La dernière victime est yéménite. Le Parlement a en effet adopté, le 1er janvier, le principe d'une révision constitutionnelle qui pourrait, si elle est votée définitivement en mars, ouvrir la voie à une réélection à vie du président Ali Abdallah Saleh. Elu pour la première fois au suffrage universel en 1999, l'homme fort de Sanaa, arrivé au pouvoir dans l'ancien Yémen du Nord, en 1978, et parvenu à la tête du Yémen unifié, en 1990, souhaite faire sauter le verrou que constitue la limite de deux mandats consécutifs pour se maintenir au pouvoir après l'échéance de 2013. A 68 ans, le président Saleh nourrit, par ailleurs, de grands desseins pour son fils, Ahmed Ali, qui occupe déjà des positions importantes dans l'appareil militaire du pays après une incursion comparativement moins fructueuse au Parlement.

Le Moyen-Orient n'est certes pas la seule région au monde livrée au phénomène dynastique. Les démocraties, qu'elles soient occidentales ou asiatiques, y sont également sujettes, comme le souligne l'attention suscitée par la disparition de la lignée Kennedy dans le nouveau Congrès américain. Au Moyen-Orient cependant - à l'exception d'Israël et, d'une certaine manière, des territoires palestiniens -, ce phénomène alimente et accentue les maux politiques qui l'affectent : verrouillage des institutions, dévoiement des consultations électorales, laminage de toute forme de société civile.

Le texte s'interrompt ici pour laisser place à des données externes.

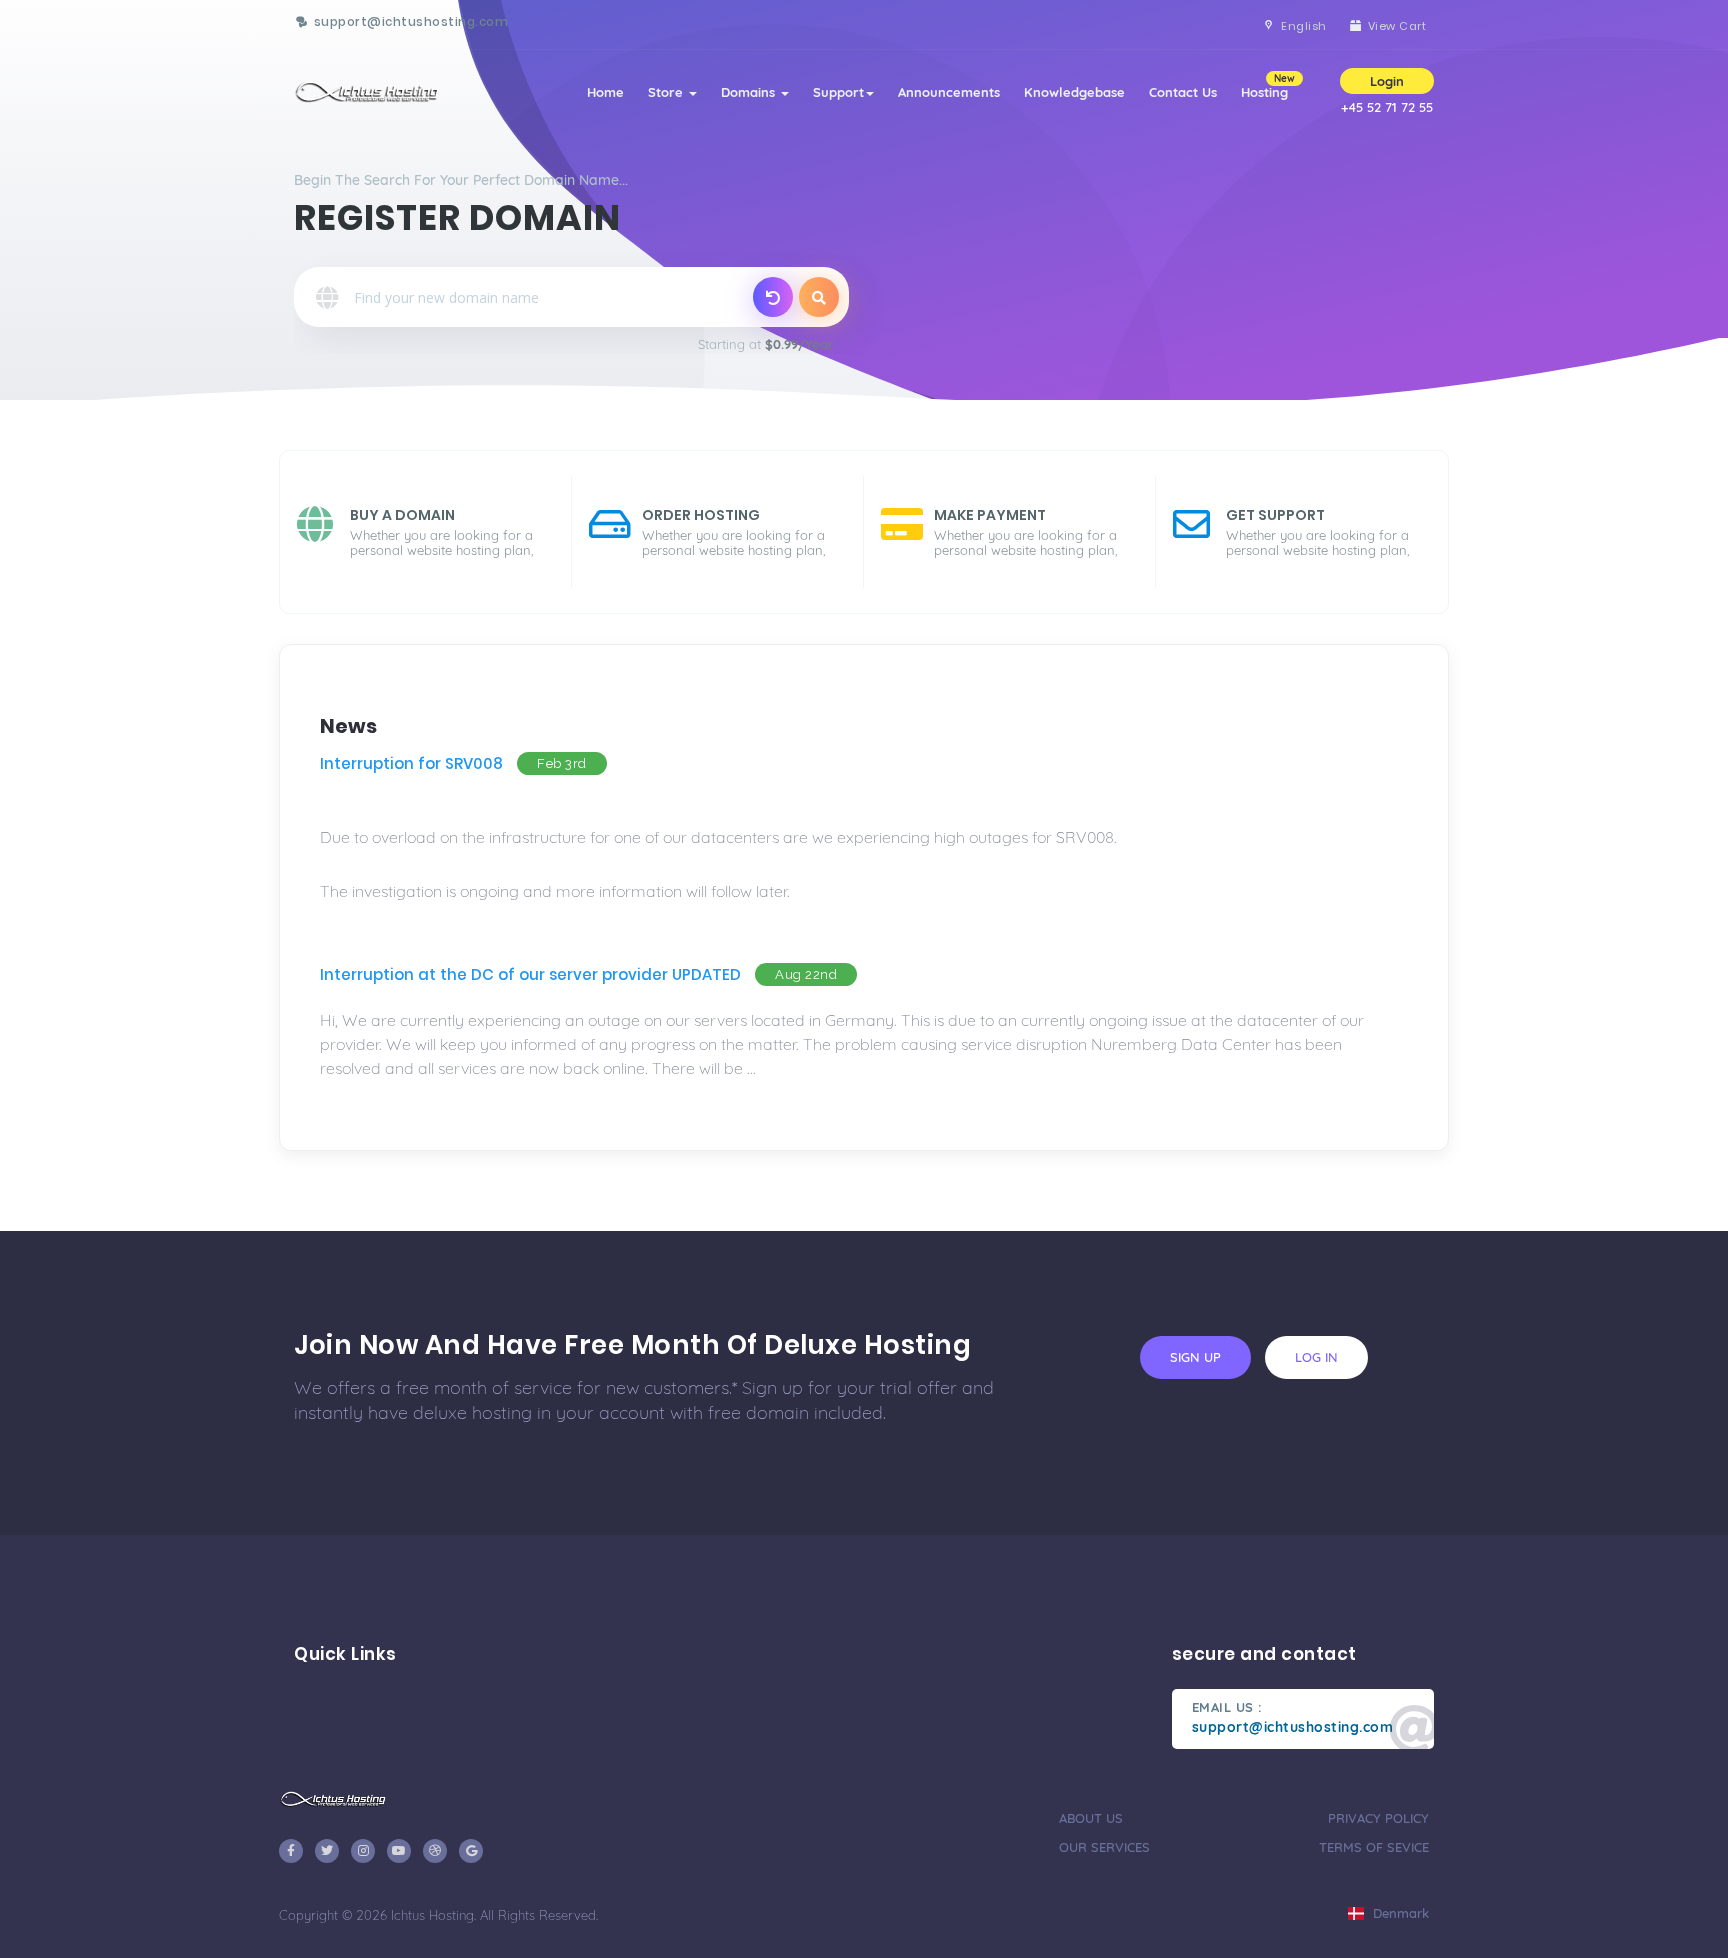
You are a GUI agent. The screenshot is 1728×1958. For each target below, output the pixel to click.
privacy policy (1378, 1818)
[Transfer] (773, 297)
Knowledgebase (1074, 92)
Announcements (949, 92)
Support (838, 92)
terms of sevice (1374, 1847)
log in (1316, 1357)
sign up (1195, 1357)
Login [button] (1387, 81)
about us (1091, 1818)
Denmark (1399, 1913)
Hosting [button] (1268, 86)
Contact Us (1183, 92)
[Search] (819, 297)
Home (605, 92)
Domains (750, 92)
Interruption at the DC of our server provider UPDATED (530, 974)
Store (667, 92)
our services (1104, 1847)
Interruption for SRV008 (411, 763)
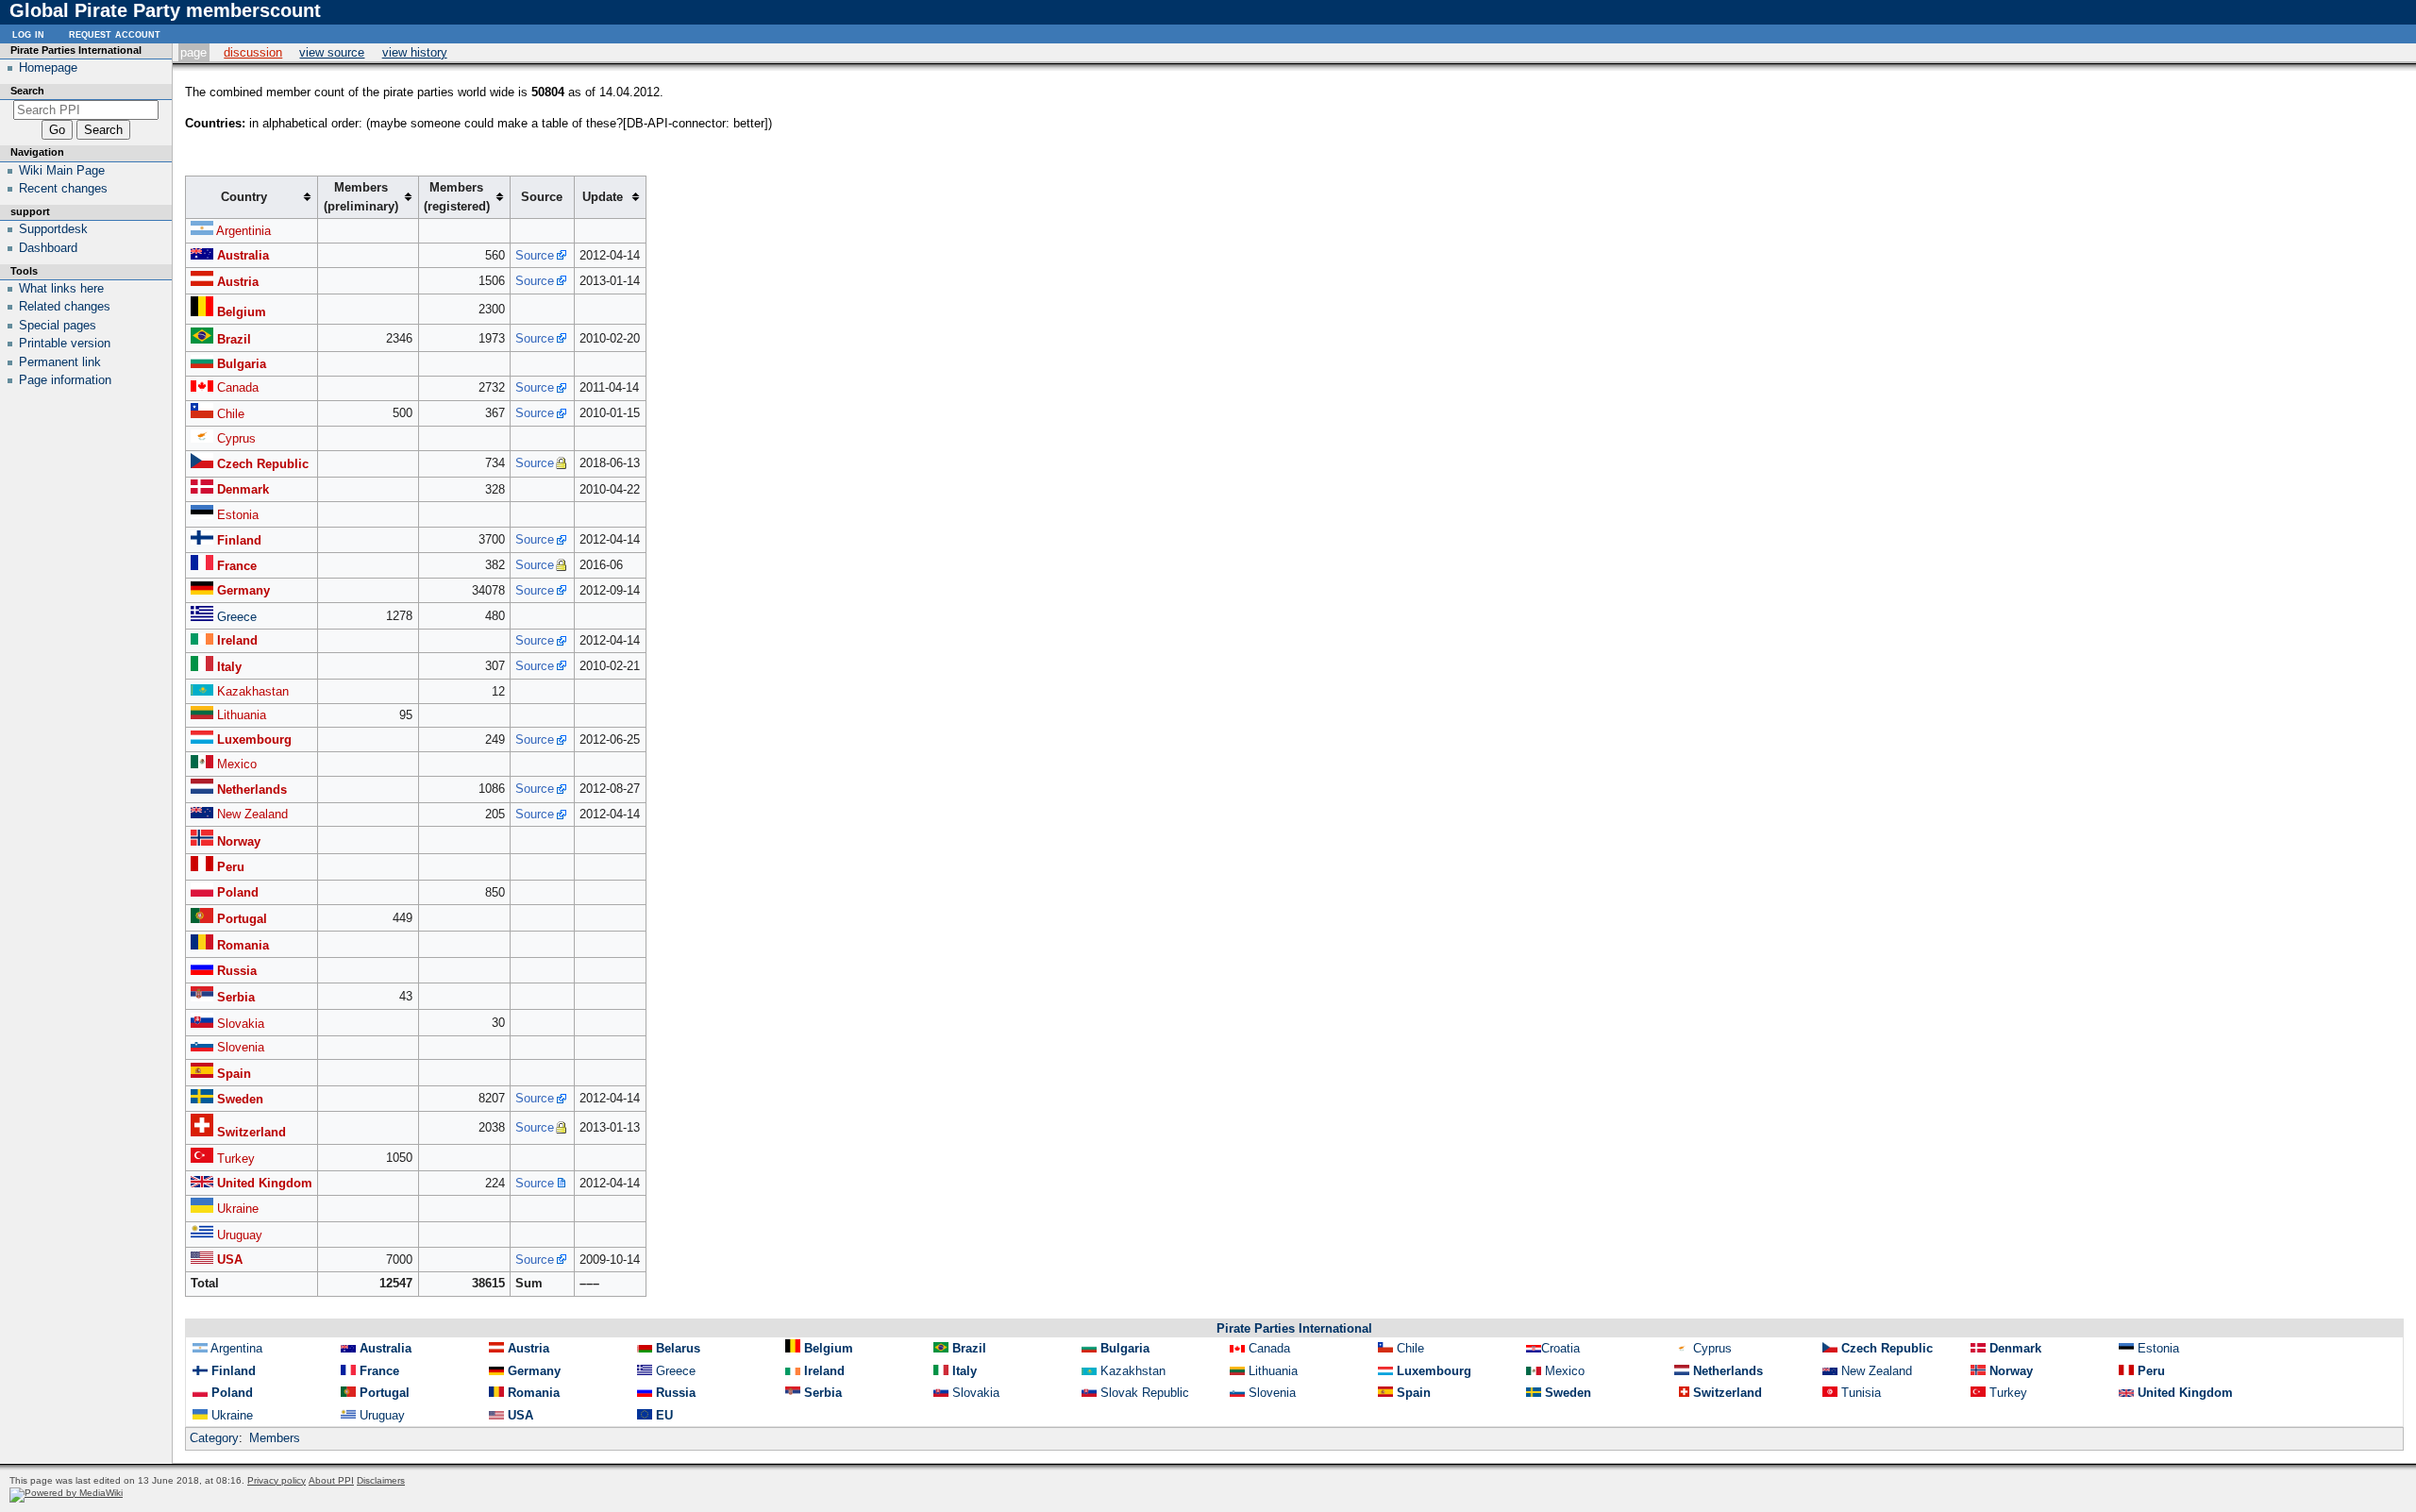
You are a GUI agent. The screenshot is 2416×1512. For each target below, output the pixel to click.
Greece (237, 617)
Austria (238, 282)
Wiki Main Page (62, 170)
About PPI (331, 1480)
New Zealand (252, 814)
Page (193, 52)
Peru (230, 867)
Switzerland (251, 1132)
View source (331, 52)
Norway (238, 841)
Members (274, 1438)
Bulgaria (241, 364)
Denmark (243, 489)
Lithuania (241, 715)
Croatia (1560, 1348)
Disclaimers (381, 1480)
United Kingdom (264, 1183)
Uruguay (239, 1235)
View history (414, 52)
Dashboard (48, 248)
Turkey (236, 1158)
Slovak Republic (1144, 1393)
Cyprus (236, 438)
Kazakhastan (253, 691)
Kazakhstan (1133, 1371)
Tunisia (1861, 1393)
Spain (234, 1074)
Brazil (234, 339)
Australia (243, 255)
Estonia (238, 515)
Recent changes (63, 188)
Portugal (242, 919)
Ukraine (238, 1208)
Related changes (64, 306)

Le Yémen, foyer rare dans la région d'une forme de pluralisme politique, est donc en passe de rejoindre un modèle institutionnel de monarchie héréditaire, qu'elle soit classique comme en Jordanie ou recouverte d'un vernis républicain comme en Syrie. Dans ce pays, la même famille, celle des Assad, occupe le pouvoir depuis plus de quatre décennies, après avoir notamment surmonté la rivalité d'une de ses branches conduite par le frère de l'ancien président Hafez Al-Assad, Rifaat. Ce dernier fut contraint à l'exil après une tentative de putsch, en 1983. Jouant de ses relations et de son entregent, il retenta, en vain, sa chance lors de l'arrivée au pouvoir de l'actuel président, Bachar Al-Assad, en 2000.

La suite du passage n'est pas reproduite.